____ Excerpted passage

Table 1 describes what kind of suspicious behavior has been collected as datasets. Actual suspicious behaviors such as violence, tumbling, falling, jumping, and suddenly running behaviors that can be detected in CCTVs installed on the street have been designated as ground truth. All of these behaviors are characterized by large changes in motion or irregular directions of motion.

2.2. Description of Proposed Method

The proposed method has been developed to detect suspicious behavior in real-time using CCTV. This system is designed to detect instantaneous big changes in the size and direction of motion, such as collisions, sudden running, falling, and assault, which can all occur frequently in real life.

Figure 1 shows the overall process of the proposed method. After performing preprocessing such as grayscale image transformation and median filtering, the two kinds of motion vectors, magnitude (size of motion) and gradient (direction of motion), are extracted by optical flow calculation. Then, the two kinds of extracted motion vectors are converted into the polar coordinate system, and the magnitude feature map for the magnitude of the motion vector (F_mag) and the gradient feature map for the gradient of the motion vector (F_grad) are generated. Then, two reactivity maps (R_mag, R_grad) are generated using the mean and variance of each feature map and combined into one temporal saliency map (TS). The temporal saliency map shows the area finally detected as suspicious behavior. This described in detail below.

2.2.1. Preprocessing for Denoising

Various preprocessing methods have been used to enhance the performance or efficiency of the experiment in most technical research and process fields as well as image processing fields. In our system, the input image data is converted into a grayscale image, and a median filter is applied to remove noise.

________
____ Available data

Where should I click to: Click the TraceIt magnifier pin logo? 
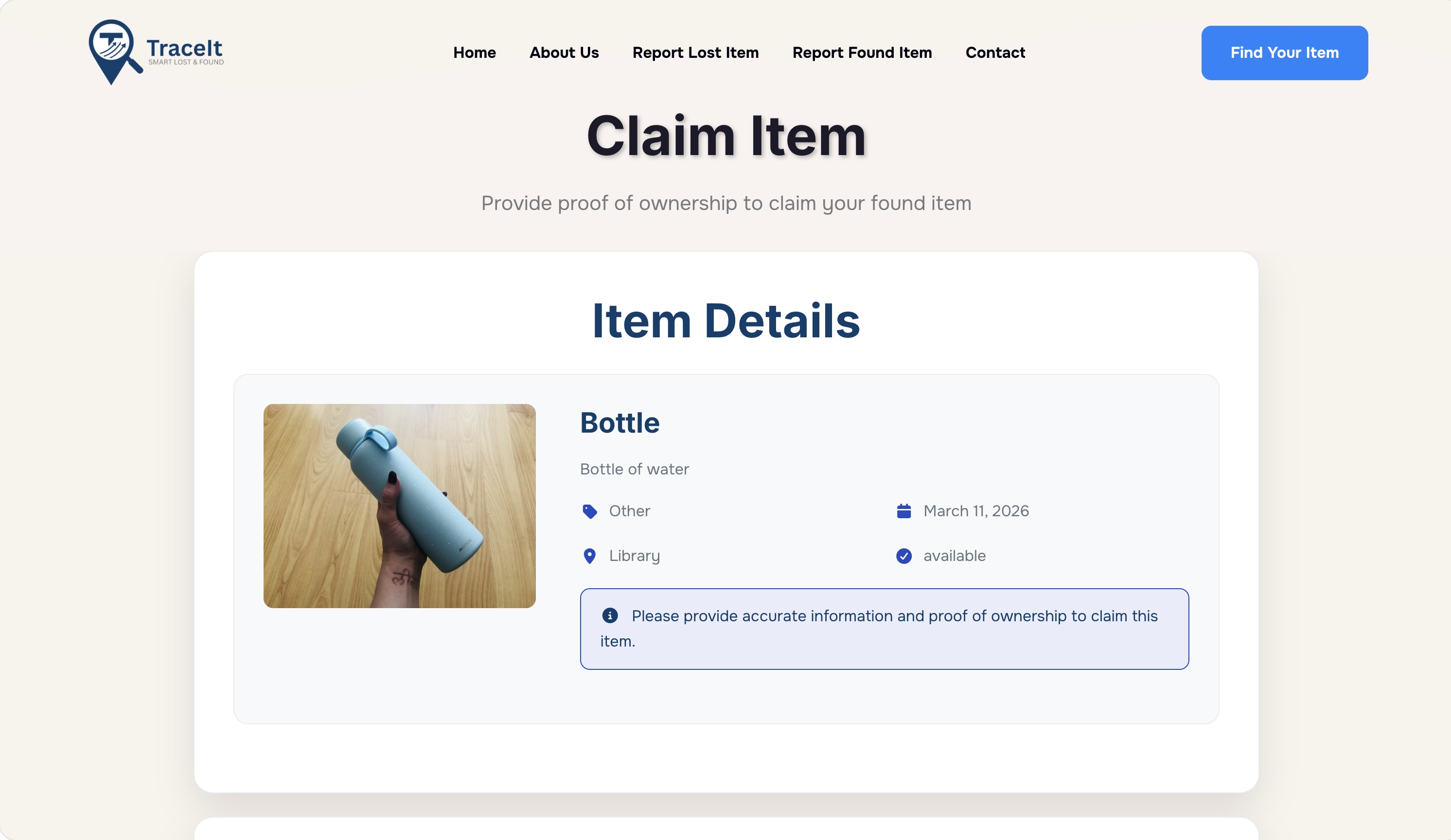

________

*Requirements:*
1. Repeat word for word the part of the passage on suspicious-behavior detection that begins at the words "Figure 1 shows" and stops after "in detail below.".
2. Carry on the passage on suspicious-behavior detection from the point where it stops.
The listing plays no part in what comes next.

*Responses per task:*
1.
Figure 1 shows the overall process of the proposed method. After performing preprocessing such as grayscale image transformation and median filtering, the two kinds of motion vectors, magnitude (size of motion) and gradient (direction of motion), are extracted by optical flow calculation. Then, the two kinds of extracted motion vectors are converted into the polar coordinate system, and the magnitude feature map for the magnitude of the motion vector (F_mag) and the gradient feature map for the gradient of the motion vector (F_grad) are generated. Then, two reactivity maps (R_mag, R_grad) are generated using the mean and variance of each feature map and combined into one temporal saliency map (TS). The temporal saliency map shows the area finally detected as suspicious behavior. This described in detail below.

2.
Since only motion information is needed from the input image, color information is not required. Therefore, the input color image is converted into a grayscale image to reduce the dimension of the data. Then, the transformed grayscale image is filtered by a median filter to remove noise. Median filters are often used to remove signal noise. Unlike other smoothing filters, it also preserves the boundary values well in the noise removal process. In the case of the CCTV image, there is much noise due to sunlight or other illumination. Besides, there are many cases where the image quality is low, so it is necessary to enhance the edge. Using the median filter, we can remove noise and enhance the edge.

2.2.2. Feature Map Generation

(1) Motion Vector Extraction with Optical Flow

Optical flow is used to extract the motion of a moving object. Optical flow is an object movement pattern between two consecutive frames caused by the movement of an object or a camera [30]. So, with optical flow, we can obtain important information about how objects are viewed locally and how they move. In other words, optical flow can be said to be a distribution indicating how the brightness pattern has moved. Therefore, optical flow is a good method for detecting the motion of objects moving locally in the continuous frame image [31,32,33].

Farnebäck [34] proposed a dense optical flow. Unlike sparse optical flow [27], dense optical flow can get a more accurate motion vector because it calculates from all pixels of the image. Since sparse optical flow only calculates some pixels of the image locally, only the partial motion feature of the object is extracted. Therefore, it is less accurate than dense optical flow. For example, suppose that two people are walking. In general, when people walk, they move their arms, legs, head, etc. If their motion information is only calculated from some pixels, it can be misunderstood that one person is moving but the other is moving. In other words, the motion information is not continuous because they are extracted from some pixels, and can be misunderstood as movements from different objects. To get more accurate behavior pattern information, dense optical flow is used in the proposed method.

Figure 2 shows a visualization of the optical flow calculation results. Figure 2 is a scene in which people are walking in different directions. The magnitude and the gradient of the object’s motion can be acquired through the optical flow calculation results [30]. Points on the image represent feature points, and lines represent motion vectors. The magnitude of the motion vector is the length of the line, and the gradient of the vector in the direction of the line. In this way, the size and direction of the vector of the object moving through the optical flow can be calculated.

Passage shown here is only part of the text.